[Collected data]

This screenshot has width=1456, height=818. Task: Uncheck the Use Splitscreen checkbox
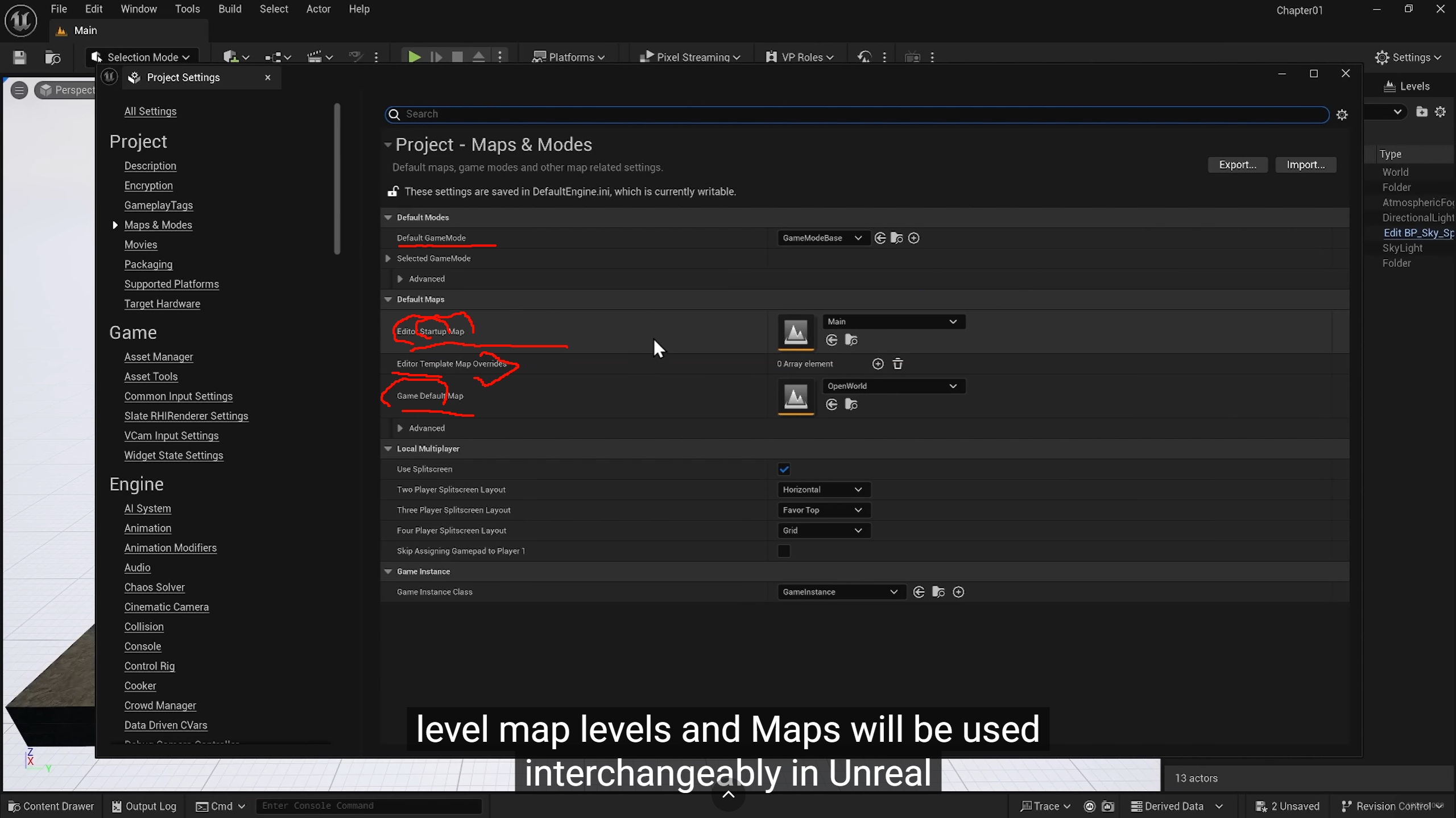pos(784,470)
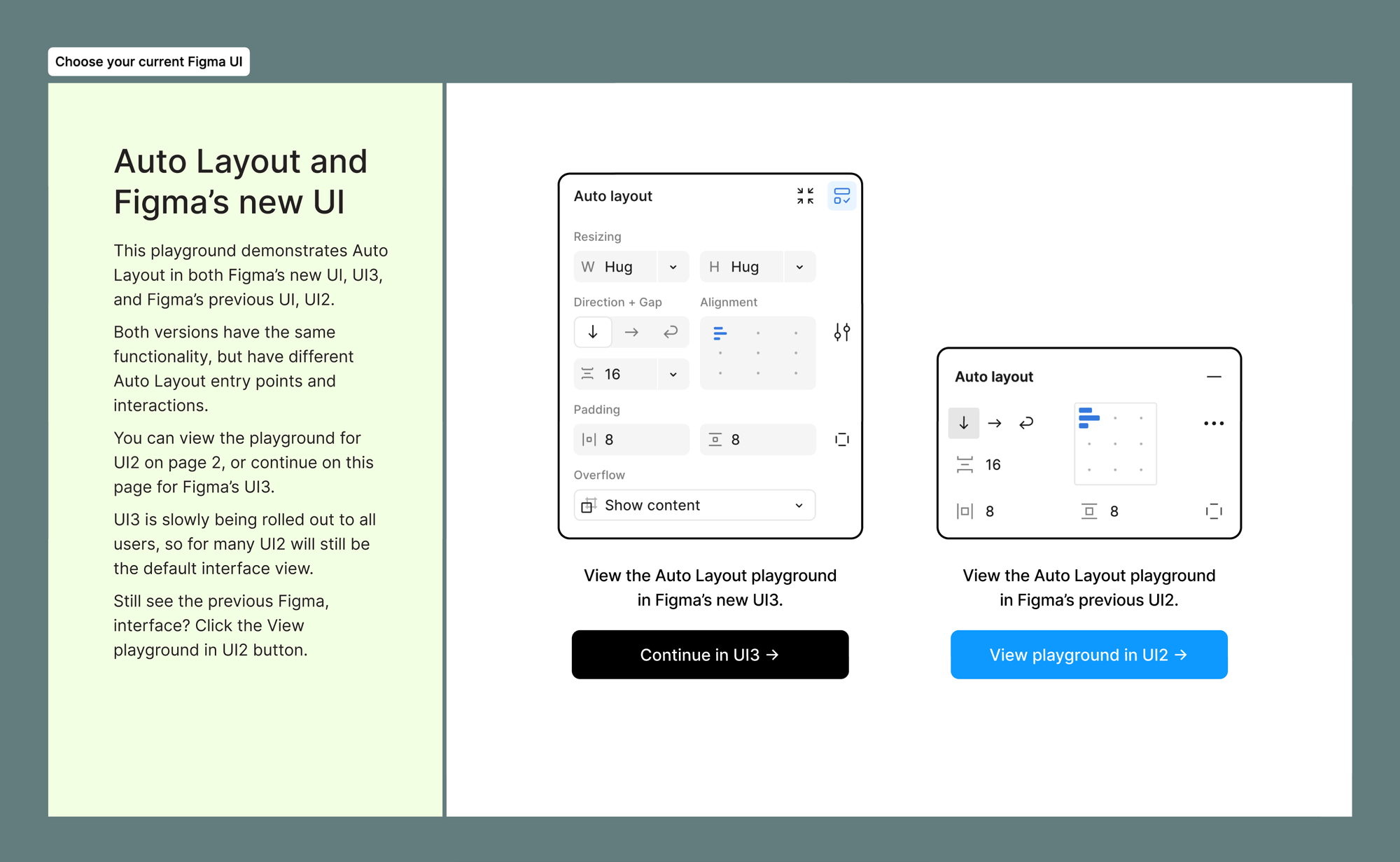Toggle the vertical padding field showing 8

[x=763, y=440]
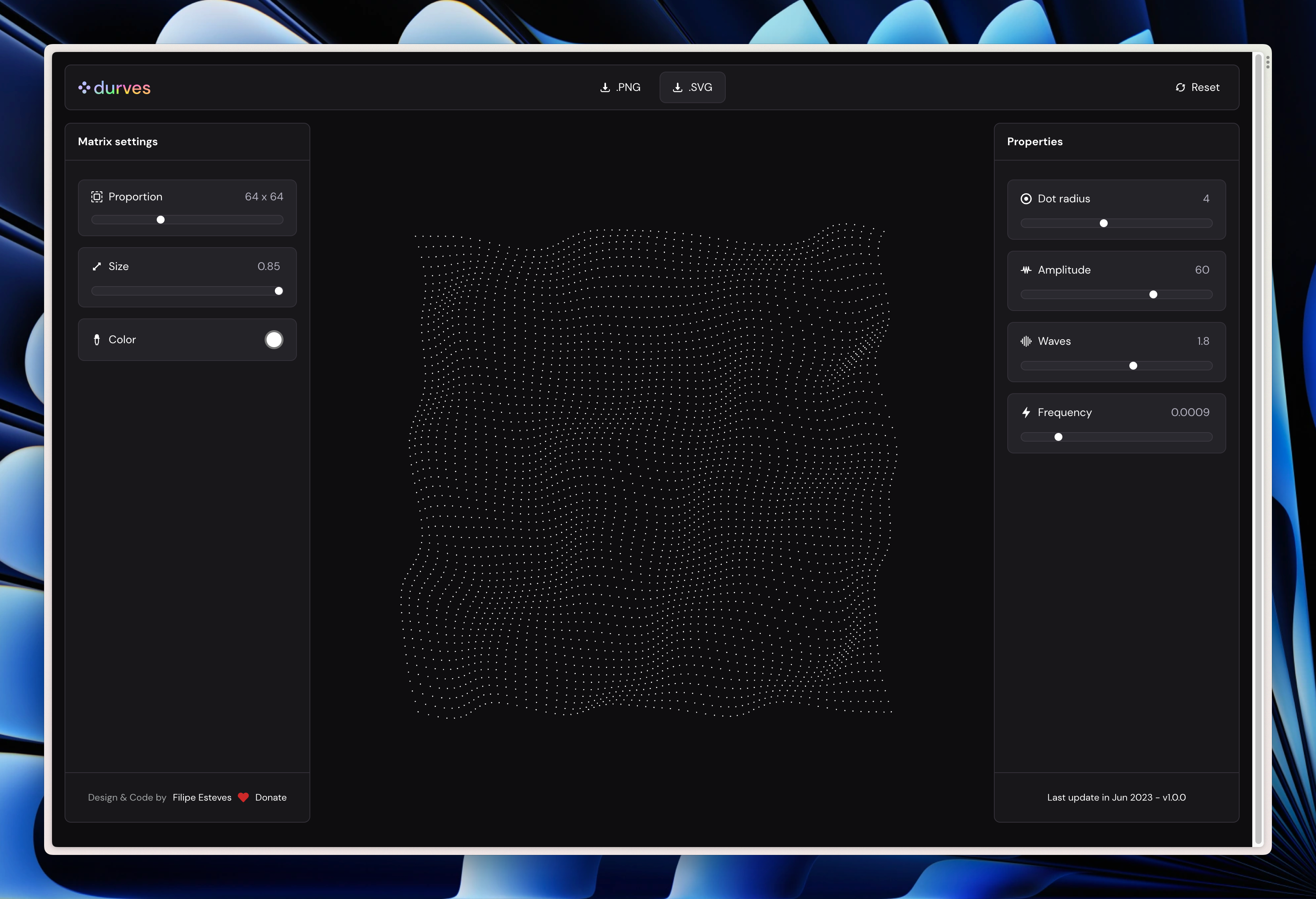Click the dotted wave canvas preview
1316x899 pixels.
651,470
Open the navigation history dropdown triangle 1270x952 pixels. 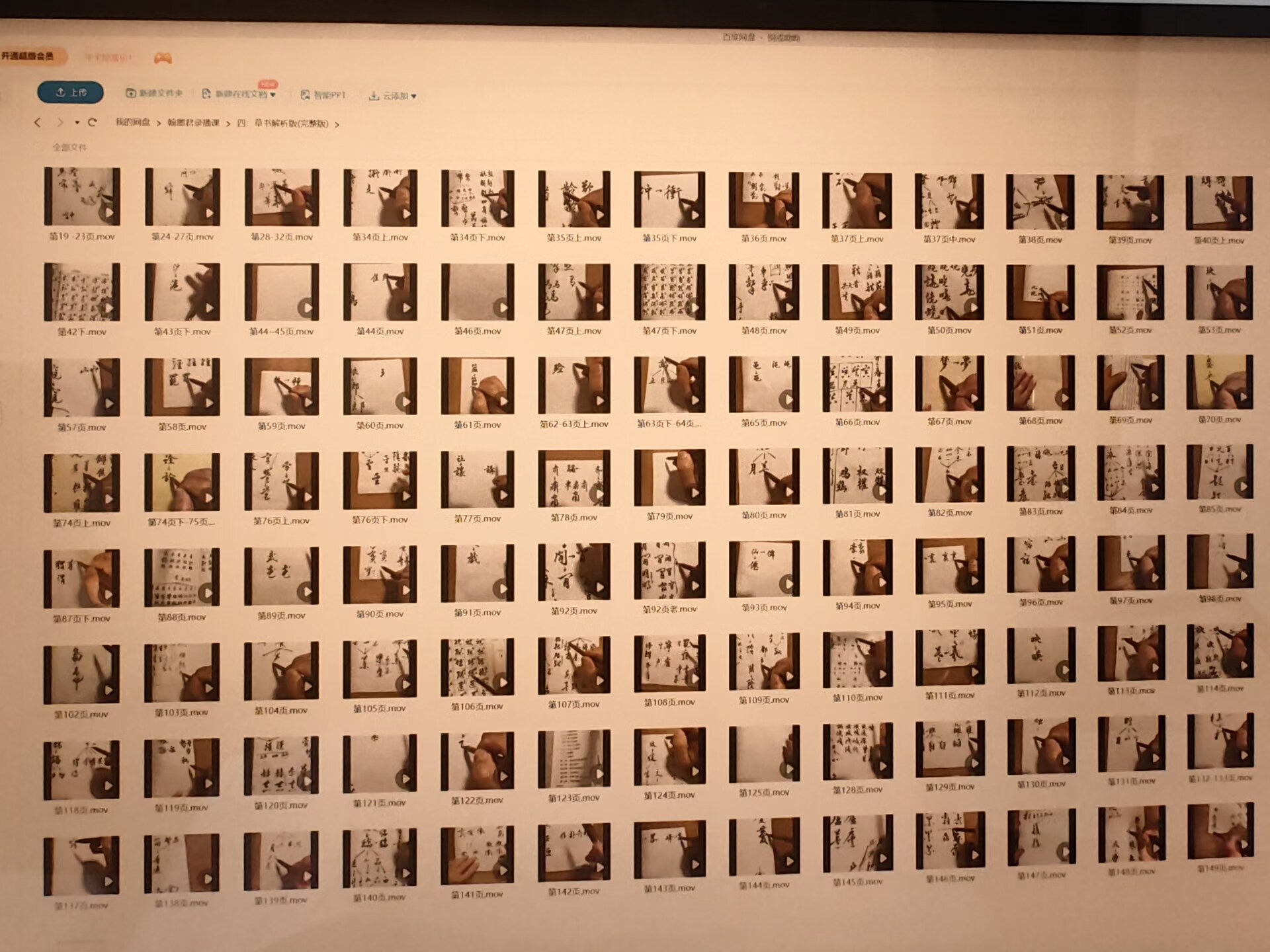point(77,123)
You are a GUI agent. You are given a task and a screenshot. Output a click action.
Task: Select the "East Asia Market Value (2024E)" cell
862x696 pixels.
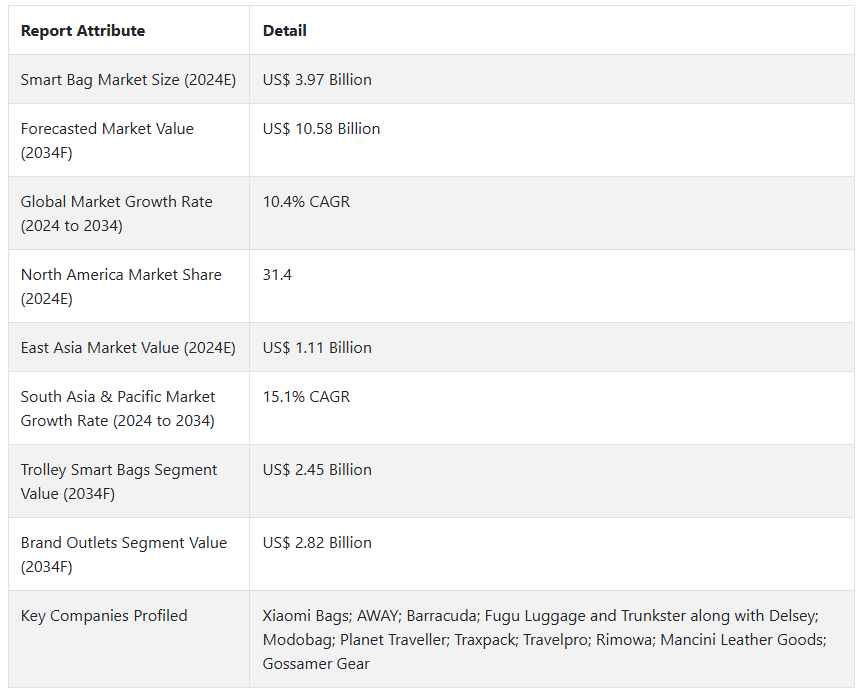tap(126, 348)
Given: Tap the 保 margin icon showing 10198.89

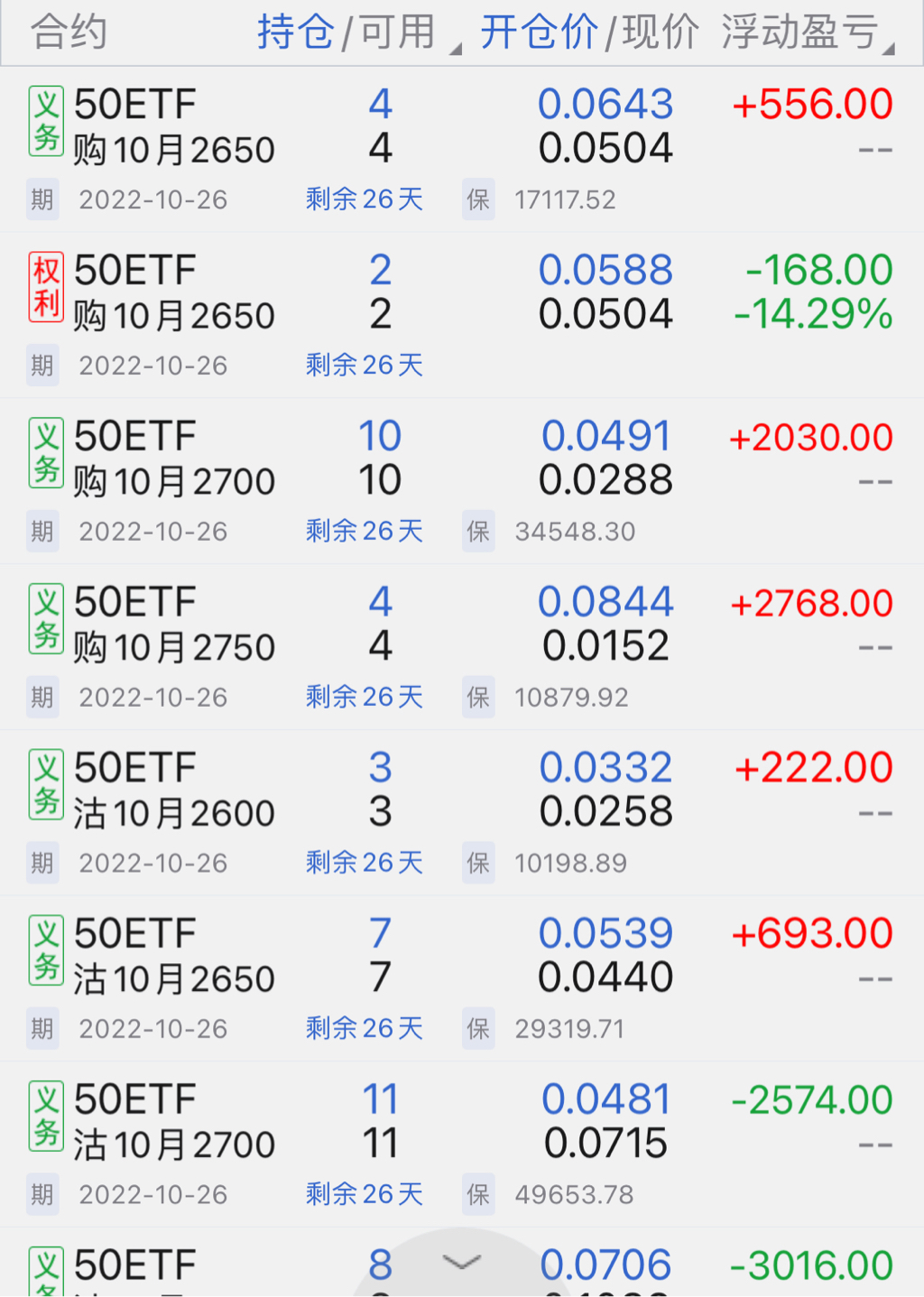Looking at the screenshot, I should point(478,863).
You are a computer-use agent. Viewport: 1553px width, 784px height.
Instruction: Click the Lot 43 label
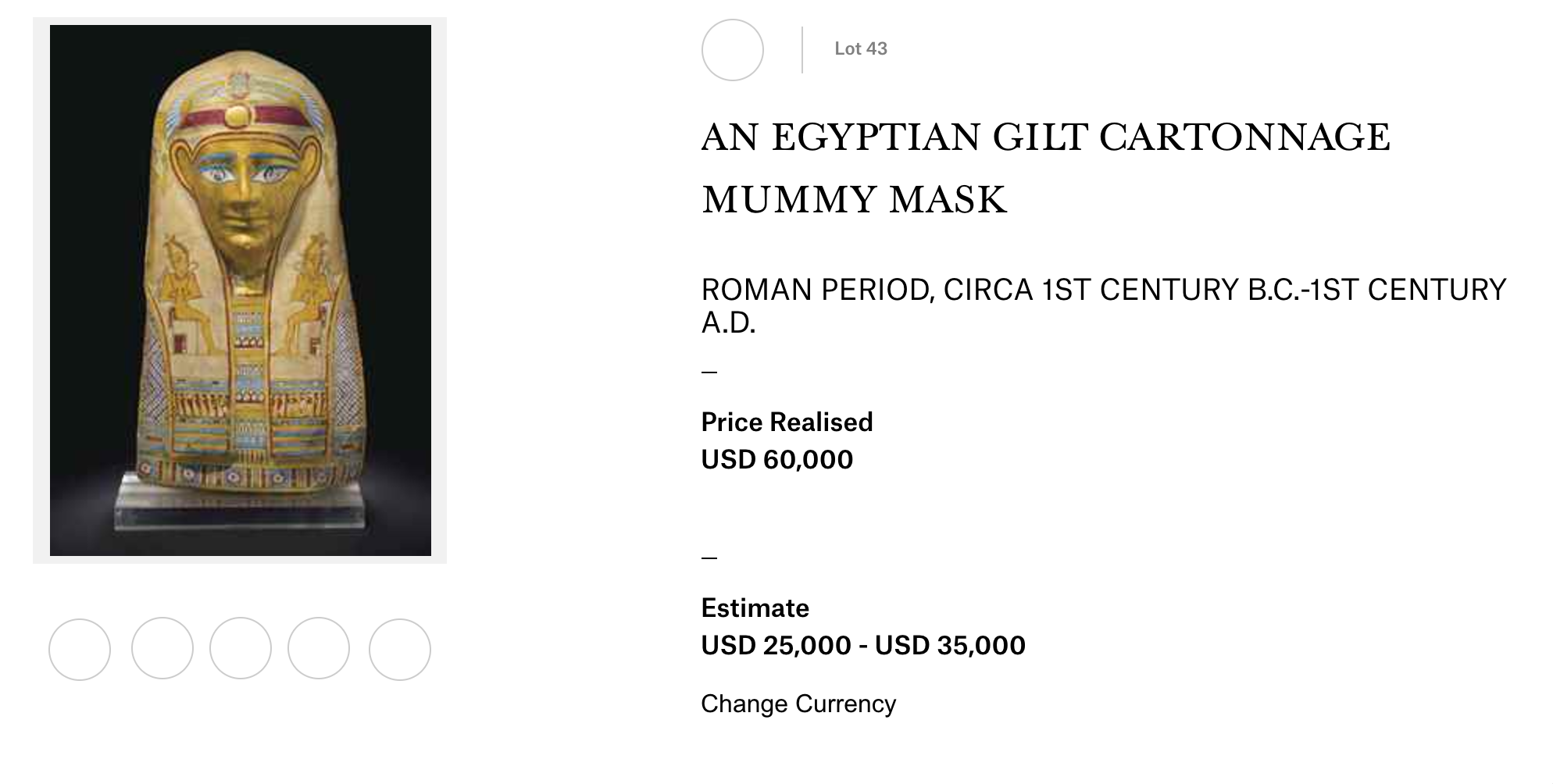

• What is expected
Repeat the lines of the records starting with the line that contains "You are a computer-use" and running through the end of the records. Leave the pictures out of your answer.

• Task response
You are a computer-use agent. Viewport: 1553px width, 784px height.
Instruction: Click the Lot 43 label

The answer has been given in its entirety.